Word and element location data

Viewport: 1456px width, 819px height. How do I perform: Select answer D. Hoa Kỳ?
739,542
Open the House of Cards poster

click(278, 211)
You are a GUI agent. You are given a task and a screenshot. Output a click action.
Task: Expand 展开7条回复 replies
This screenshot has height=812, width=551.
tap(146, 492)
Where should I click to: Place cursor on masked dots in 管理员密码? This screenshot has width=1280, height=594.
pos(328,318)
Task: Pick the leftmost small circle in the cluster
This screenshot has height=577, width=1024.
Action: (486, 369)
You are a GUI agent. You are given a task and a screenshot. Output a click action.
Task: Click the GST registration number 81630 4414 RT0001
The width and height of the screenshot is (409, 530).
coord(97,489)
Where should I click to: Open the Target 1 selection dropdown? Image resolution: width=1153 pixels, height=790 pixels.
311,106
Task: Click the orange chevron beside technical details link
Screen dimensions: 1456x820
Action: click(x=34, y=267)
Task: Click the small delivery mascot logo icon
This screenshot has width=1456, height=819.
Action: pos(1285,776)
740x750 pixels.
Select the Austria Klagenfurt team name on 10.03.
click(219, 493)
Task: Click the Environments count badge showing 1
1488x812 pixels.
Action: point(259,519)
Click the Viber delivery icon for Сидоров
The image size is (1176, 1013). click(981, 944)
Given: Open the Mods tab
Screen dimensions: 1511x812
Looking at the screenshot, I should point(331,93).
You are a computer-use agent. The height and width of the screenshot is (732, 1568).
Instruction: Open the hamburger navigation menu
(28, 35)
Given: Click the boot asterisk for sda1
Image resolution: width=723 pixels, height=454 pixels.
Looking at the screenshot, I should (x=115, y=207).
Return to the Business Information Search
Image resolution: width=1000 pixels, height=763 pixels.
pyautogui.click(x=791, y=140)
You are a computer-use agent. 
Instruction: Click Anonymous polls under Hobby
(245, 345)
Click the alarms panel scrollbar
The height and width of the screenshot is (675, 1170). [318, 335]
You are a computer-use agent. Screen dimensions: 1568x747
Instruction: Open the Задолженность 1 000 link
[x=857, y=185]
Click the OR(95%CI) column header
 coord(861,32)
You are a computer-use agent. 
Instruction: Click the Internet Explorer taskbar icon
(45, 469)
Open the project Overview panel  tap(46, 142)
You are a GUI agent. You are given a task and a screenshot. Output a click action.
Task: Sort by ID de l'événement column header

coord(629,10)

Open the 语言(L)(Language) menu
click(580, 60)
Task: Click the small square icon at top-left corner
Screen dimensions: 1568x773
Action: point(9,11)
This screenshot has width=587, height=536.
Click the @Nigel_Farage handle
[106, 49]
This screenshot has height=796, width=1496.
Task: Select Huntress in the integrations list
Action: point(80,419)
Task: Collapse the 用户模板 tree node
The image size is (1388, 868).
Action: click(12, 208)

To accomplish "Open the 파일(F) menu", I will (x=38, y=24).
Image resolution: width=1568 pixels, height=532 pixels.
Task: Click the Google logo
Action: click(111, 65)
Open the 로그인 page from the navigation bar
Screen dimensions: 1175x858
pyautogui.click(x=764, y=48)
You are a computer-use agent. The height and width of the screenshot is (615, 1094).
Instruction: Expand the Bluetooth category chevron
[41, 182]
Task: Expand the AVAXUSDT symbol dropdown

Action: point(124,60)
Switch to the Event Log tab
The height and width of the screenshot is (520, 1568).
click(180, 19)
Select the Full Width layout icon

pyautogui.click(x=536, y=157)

→ **Given exercise**: Can you reproduce all of the material above word for word, line by line?

→ **Response to the exercise**:
Viewport: 1456px width, 819px height. How do I perform: Select answer D. Hoa Kỳ?
739,542
Open the House of Cards poster

click(278, 211)
You are a GUI agent. You are given a task and a screenshot. Output a click action.
Task: Expand 展开7条回复 replies
This screenshot has height=812, width=551.
tap(146, 492)
Where should I click to: Place cursor on masked dots in 管理员密码? This screenshot has width=1280, height=594.
pos(328,318)
Task: Pick the leftmost small circle in the cluster
This screenshot has height=577, width=1024.
Action: (486, 369)
You are a GUI agent. You are given a task and a screenshot. Output a click action.
Task: Click the GST registration number 81630 4414 RT0001
The width and height of the screenshot is (409, 530).
coord(97,489)
Where should I click to: Open the Target 1 selection dropdown? Image resolution: width=1153 pixels, height=790 pixels.
311,106
Task: Click the orange chevron beside technical details link
Screen dimensions: 1456x820
Action: click(x=34, y=267)
Task: Click the small delivery mascot logo icon
This screenshot has width=1456, height=819.
Action: pos(1285,776)
740x750 pixels.
Select the Austria Klagenfurt team name on 10.03.
click(219, 493)
Task: Click the Environments count badge showing 1
1488x812 pixels.
Action: point(259,519)
Click the Viber delivery icon for Сидоров
The image size is (1176, 1013). click(981, 944)
Given: Open the Mods tab
Screen dimensions: 1511x812
Looking at the screenshot, I should point(331,93).
You are a computer-use agent. The height and width of the screenshot is (732, 1568).
Instruction: Open the hamburger navigation menu
(28, 35)
Given: Click the boot asterisk for sda1
Image resolution: width=723 pixels, height=454 pixels.
Looking at the screenshot, I should (x=115, y=207).
Return to the Business Information Search
Image resolution: width=1000 pixels, height=763 pixels.
pyautogui.click(x=791, y=140)
You are a computer-use agent. 
Instruction: Click Anonymous polls under Hobby
(245, 345)
Click the alarms panel scrollbar
The height and width of the screenshot is (675, 1170). [318, 335]
You are a computer-use agent. Screen dimensions: 1568x747
Instruction: Open the Задолженность 1 000 link
[x=857, y=185]
Click the OR(95%CI) column header
 coord(861,32)
You are a computer-use agent. 
Instruction: Click the Internet Explorer taskbar icon
(45, 469)
Open the project Overview panel  tap(46, 142)
You are a GUI agent. You are given a task and a screenshot. Output a click action.
Task: Sort by ID de l'événement column header

coord(629,10)

Open the 语言(L)(Language) menu
click(580, 60)
Task: Click the small square icon at top-left corner
Screen dimensions: 1568x773
Action: point(9,11)
This screenshot has width=587, height=536.
Click the @Nigel_Farage handle
[106, 49]
This screenshot has height=796, width=1496.
Task: Select Huntress in the integrations list
Action: point(80,419)
Task: Collapse the 用户模板 tree node
The image size is (1388, 868).
Action: click(12, 208)

To accomplish "Open the 파일(F) menu", I will (x=38, y=24).
Image resolution: width=1568 pixels, height=532 pixels.
Task: Click the Google logo
Action: click(111, 65)
Open the 로그인 page from the navigation bar
Screen dimensions: 1175x858
pyautogui.click(x=764, y=48)
You are a computer-use agent. The height and width of the screenshot is (615, 1094).
Instruction: Expand the Bluetooth category chevron
[41, 182]
Task: Expand the AVAXUSDT symbol dropdown

Action: point(124,60)
Switch to the Event Log tab
The height and width of the screenshot is (520, 1568).
click(180, 19)
Select the Full Width layout icon

pyautogui.click(x=536, y=157)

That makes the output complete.